El número de víctimas fatales por un ataque perpetrado este domingo por fuerzas israelíes en las inmediaciones de un centro de distribución de ayuda humanitaria en Rafah, al sur de la Franja de Gaza, ha aumentado a 31 muertos y más de 176 heridos, según un nuevo balance entregado por la Defensa Civil de Gaza.
El portavoz de la entidad, Mahmud Basal, confirmó que al menos 22 personas murieron en esa zona específica, donde se encuentra un centro de ayuda respaldado por Estados Unidos. Además, señaló que entre los más de 120 heridos hay niños y mujeres. Los lesionados fueron trasladados en ambulancias y, ante la falta de recursos, incluso en carros tirados por burros hacia el hospital Naser, en Jan Yunis.
«Había mucha gente, era un caos, había gritos y empujones; el ejército disparaba desde drones y tanques», relató a la agencia AFP Abdallah Barbakh, de 58 años, testigo del ataque y presente en el centro administrado por la Fundación Humanitaria de Gaza (GHF), una entidad privada que opera bajo apoyo logístico de Israel y Estados Unidos, en paralelo a los canales oficiales de Naciones Unidas.
Imágenes difundidas por AFP muestran a civiles evacuando cuerpos sin vida en carretas improvisadas, en escenas que reflejan el deterioro extremo de la situación humanitaria en el enclave.
Hospitales colapsados y escasez crítica
La emergencia desbordó rápidamente la capacidad del sistema de salud local. El Ministerio de Salud de Gaza, gestionado por el grupo Hamás —considerado organización terrorista por la Unión Europea—, advirtió que los hospitales enfrentan una saturación crítica en urgencias, quirófanos y unidades de cuidados intensivos.
“Necesitamos donaciones de sangre con urgencia”, afirmó el ministerio en un comunicado.
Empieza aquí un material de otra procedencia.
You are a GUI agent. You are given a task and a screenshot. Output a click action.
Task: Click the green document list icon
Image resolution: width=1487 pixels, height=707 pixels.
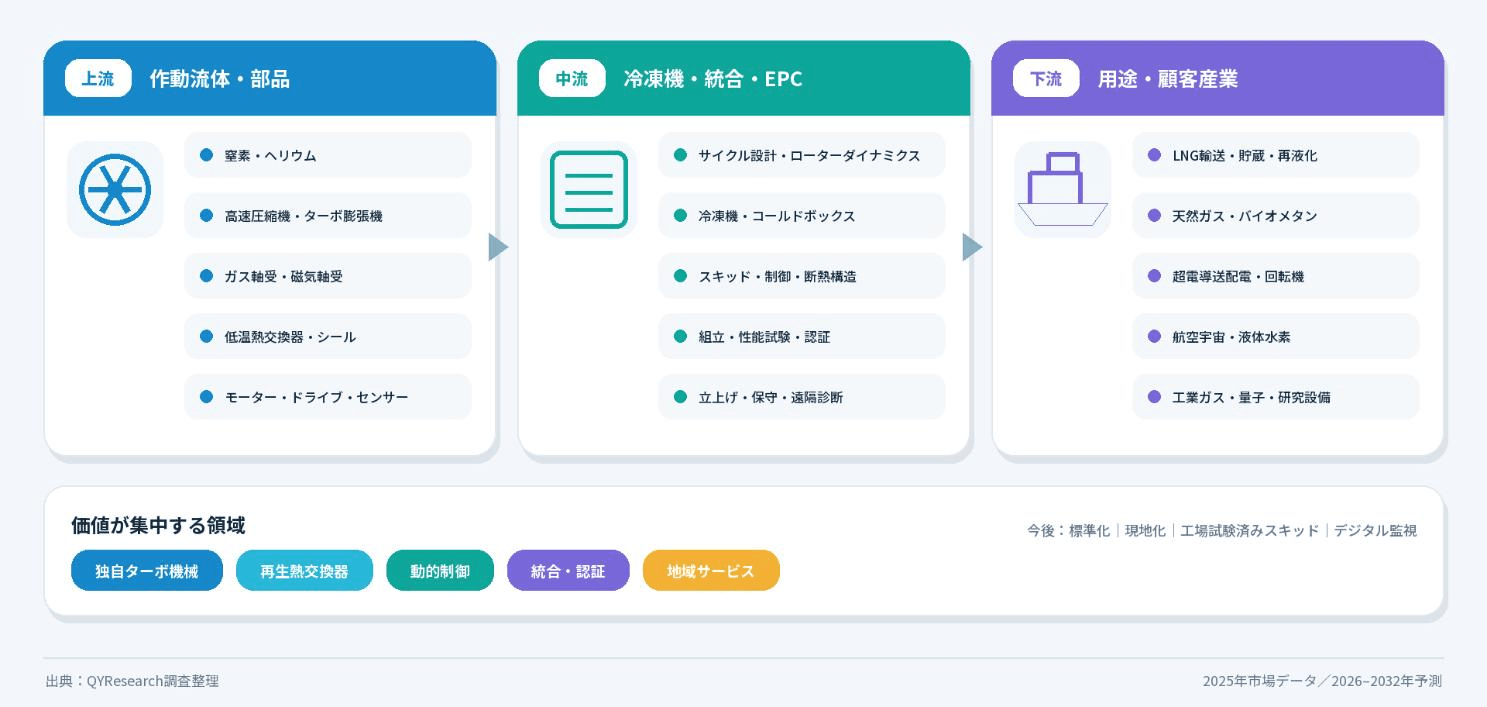(x=589, y=189)
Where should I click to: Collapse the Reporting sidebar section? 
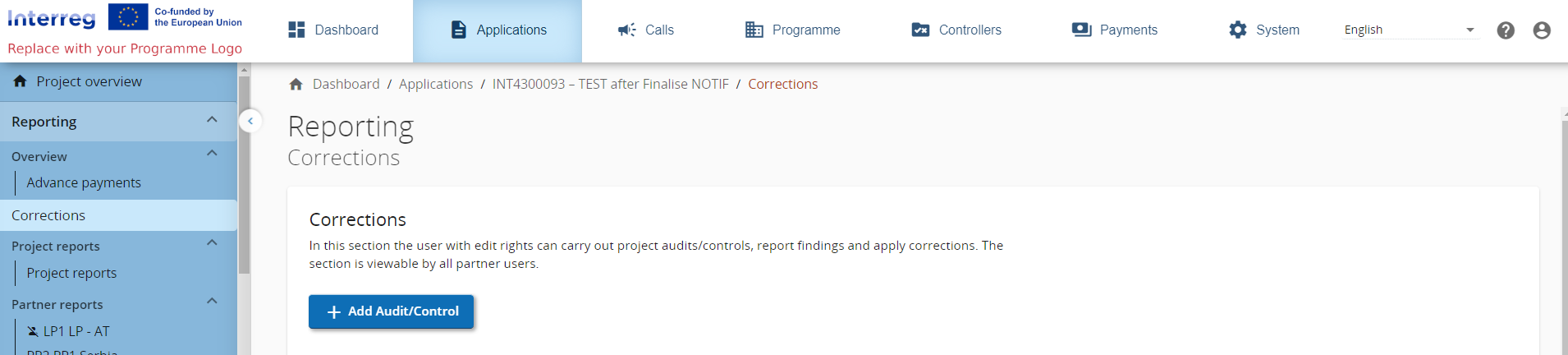tap(212, 120)
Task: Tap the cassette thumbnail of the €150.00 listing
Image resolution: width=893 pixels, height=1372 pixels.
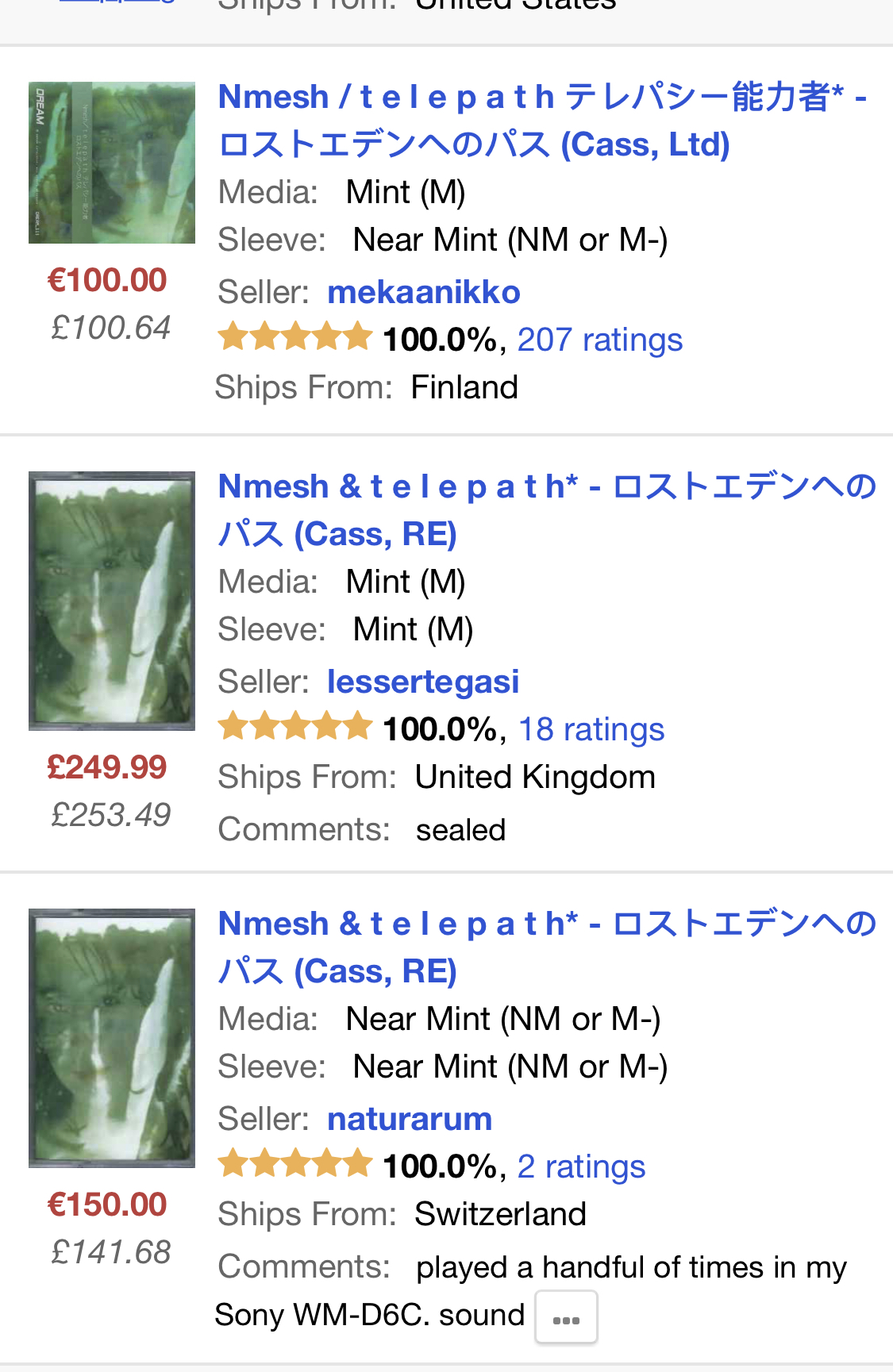Action: pos(112,1038)
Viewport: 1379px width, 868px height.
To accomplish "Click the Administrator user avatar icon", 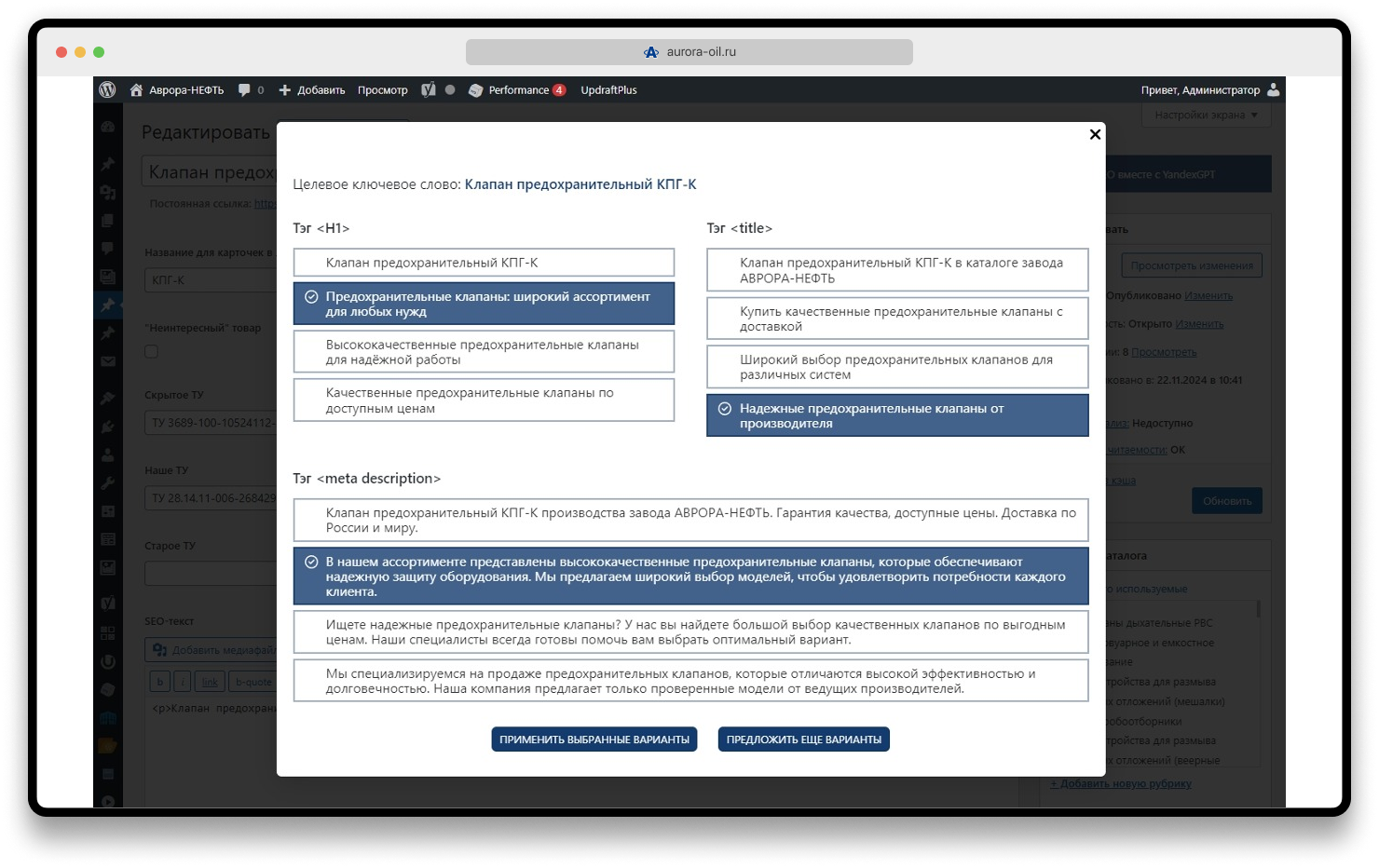I will pyautogui.click(x=1274, y=90).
Sin embargo, conseguirlas es difícil: una gran parte de la población padece anemia y desnutrición severa tras meses de conflicto y restricciones.
Además, el hospital Al Wada, ubicado en el campo de refugiados de Nuseirat, reportó un muerto y 26 heridos, incluidos tres menores y una mujer, en ataques aéreos israelíes ejecutados durante la mañana en las inmediaciones de otros puntos de distribución de ayuda en la zona de Netzarim.
GHF niega los hechos, Israel dice estar investigando
En contraste con los testimonios en el terreno, la Fundación Humanitaria para Gaza (GHF) aseguró en un comunicado que la distribución de alimentos este domingo se llevó a cabo «sin incidentes». La organización incluso calificó de “falsos y fabricados” los reportes sobre muertos y heridos, acusando a Hamás de estar detrás de la difusión de dichos rumores.
Por su parte, el Ejército israelí señaló a la agencia AFP que se encuentra “investigando los hechos” y, hasta el momento, no ha ofrecido una versión oficial sobre lo ocurrido.
Un bloqueo que asfixia
Este nuevo episodio se produce en un contexto de creciente presión internacional por la situación humanitaria en Gaza. Durante más de dos meses, Israel impidió el ingreso de ayuda humanitaria, lo que generó una crisis alimentaria masiva. Apenas la semana pasada, Tel Aviv alivió parcialmente el bloqueo, permitiendo la entrada de ciertos cargamentos de alimentos y medicinas, aunque bajo condiciones estrictas y fuera del control de organismos como la ONU.
La situación en Rafah y otras partes del enclave refleja la extrema fragilidad de la infraestructura civil en Gaza, donde el acceso a recursos básicos, atención médica y seguridad sigue siendo extremadamente limitado para más de dos millones de personas atrapadas entre bombardeos, desplazamientos forzados y escasez estructural.
Este nuevo balance de víctimas podría aumentar en las próximas horas, a medida que los servicios de emergencia continúan rescatando a personas atrapadas y trasladando heridos a centros médicos desbordados por la emergencia.